With the car dealership installation, Wood initially faced the prospect of obtaining a special use permit—until local officials realized the rooftop solar array wouldn’t be visible to passersby. “Some cities and many homeowners’ associations won’t allow solar panels, primarily because the old panels were pretty hideous,” cautions Wood. He usually overcomes this obstacle easily by showing examples of today’s more attractive, flush-mounted solar panels and obtaining a variance.
Seeing the Light
Ready to help customers turn sunlight into hot water or electricity? Here’s what you’ll need:
- Installation training. Typically offered by manufacturers, the training usually takes a few days and may require you to pass an exam. It covers specifics such as charging a solar water heating system with glycol or hooking up an array of PV panels. You’ll also need to check your insurance coverage and possibly purchase safety gear, assuming installers will be working on pitched residential roofs.
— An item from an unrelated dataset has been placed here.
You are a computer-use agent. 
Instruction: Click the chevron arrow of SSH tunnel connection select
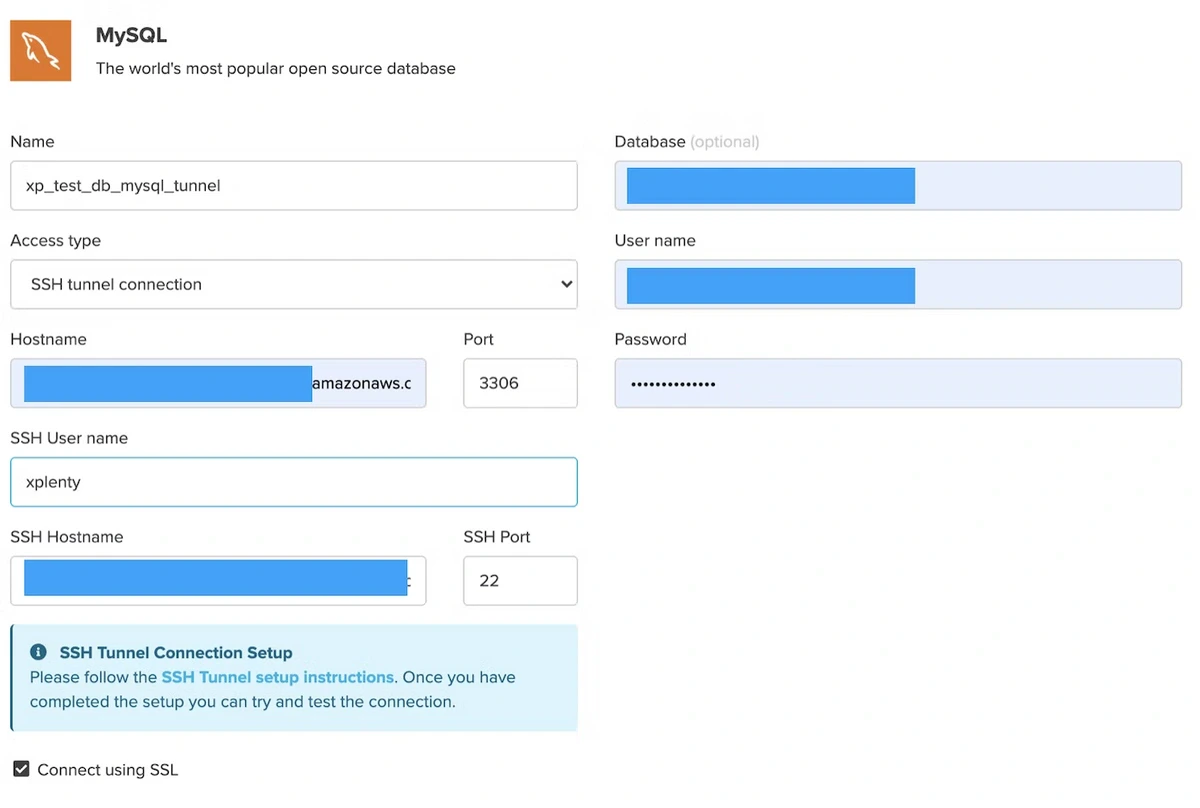click(566, 284)
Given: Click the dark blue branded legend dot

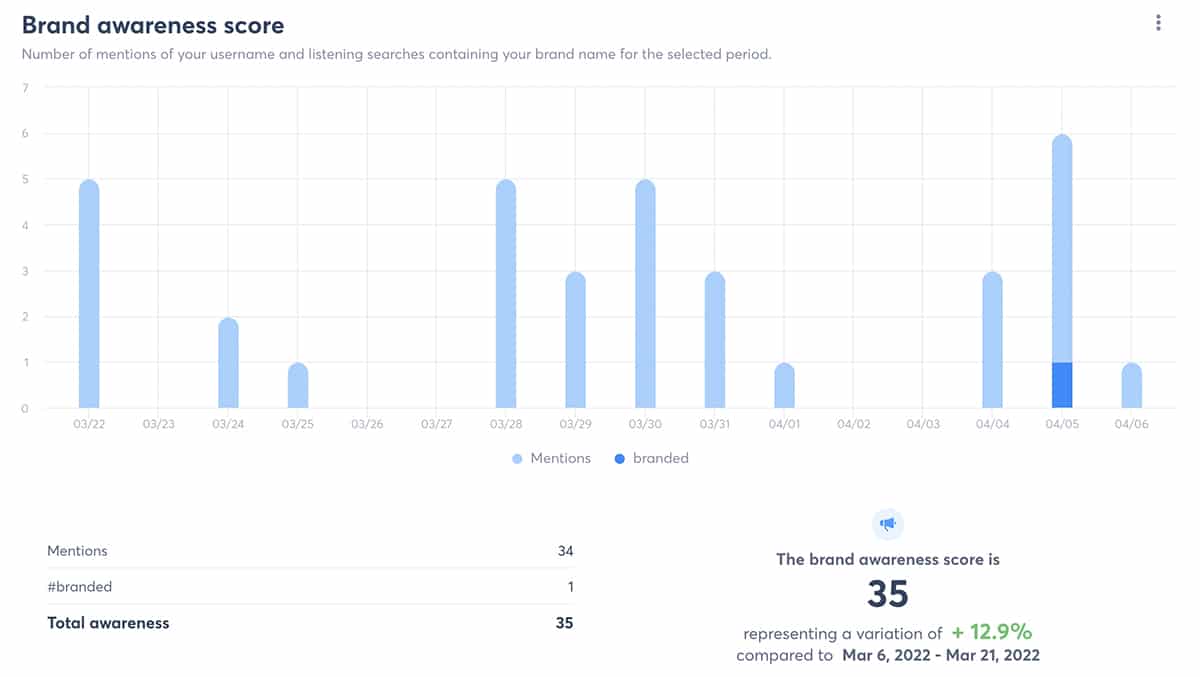Looking at the screenshot, I should click(618, 459).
- An electrical license. Inverters must be connected to the PV panels to convert the solar-generated DC power into power the utility can harness for electricity. Depending on the state, other requirements may apply as well. In Arizona, for instance, Donley Service Center must maintain a license as a Residential Solar Contractor.
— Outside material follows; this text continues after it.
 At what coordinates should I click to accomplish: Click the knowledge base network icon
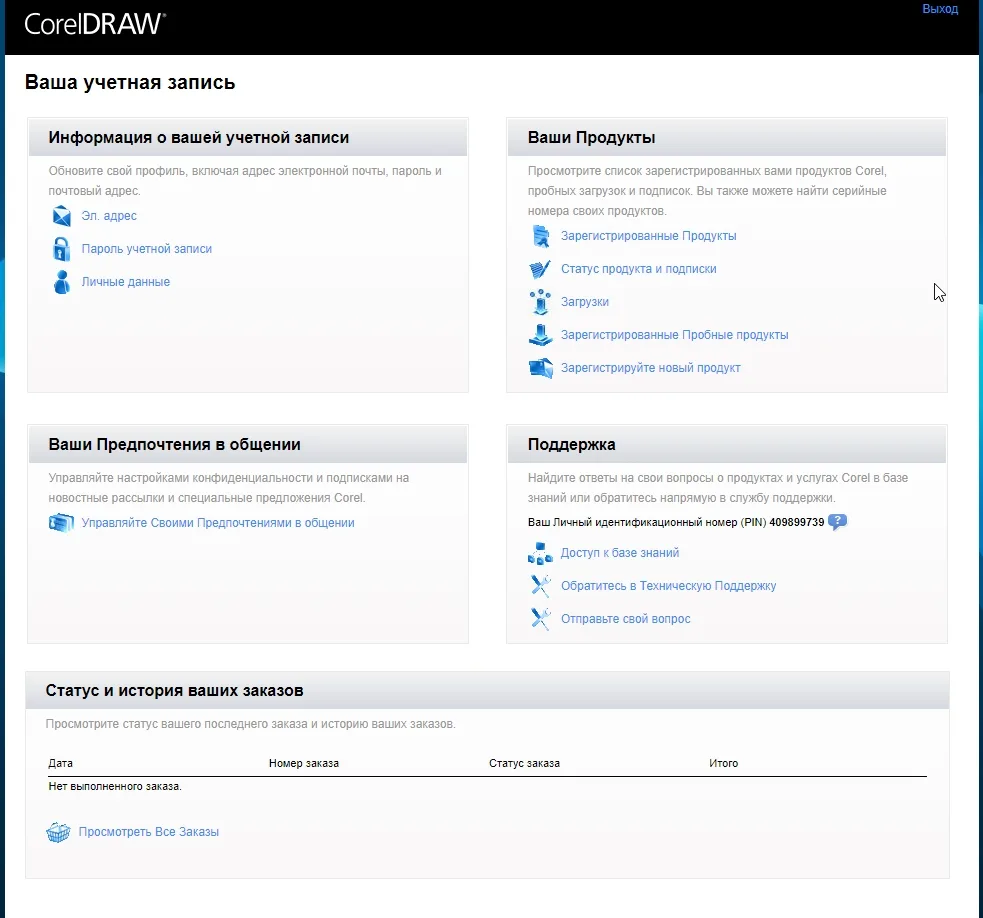tap(541, 553)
- A customer-friendly approach. Even environmentalists may get discouraged by all the hoops they must jump through to receive the financial incentives for solar installations. In its commercials, Donley assures customers that it will explain how to qualify and apply for tax credits. The company also offers same-as-cash financing to customers awaiting those credits. “That saves people from having to pay the full installation cost out-of-pocket. About half of our solar water heating customers take us up on that,” says Donley. Santa Fe packs its website with numerous solar-related tips and FAQs and offers a detailed site inspection to determine optimal placement of solar panels. (Duane Wood quickly learned to charge $150 for a site visit—which is then applied to purchase of a solar system—to distinguish serious shoppers from the merely curious.)
- An elevator speech. In both business and informal settings, Wood rarely misses the opportunity to talk about renewable energy. In fact, he jokes, “It seems I do a lot more talking than installing!” But more than once he has gotten heating and cooling business out of a solar-related conversation—and vice versa.
Wood notes that most solar panels carry a 25-year warranty and, as a reliable technology, don’t off er much potential for service calls. Excepting the occasional replacement of glycol and a tank with water heating systems, he says, “You basically install it and forget it.”
As for competition, Santa Fe faces some within its Missouri and Kansas service area, primarily from companies that install solar systems exclusively. “Solar is still a small market for us right now,” adds Wood, “but it’s getting better all the time.”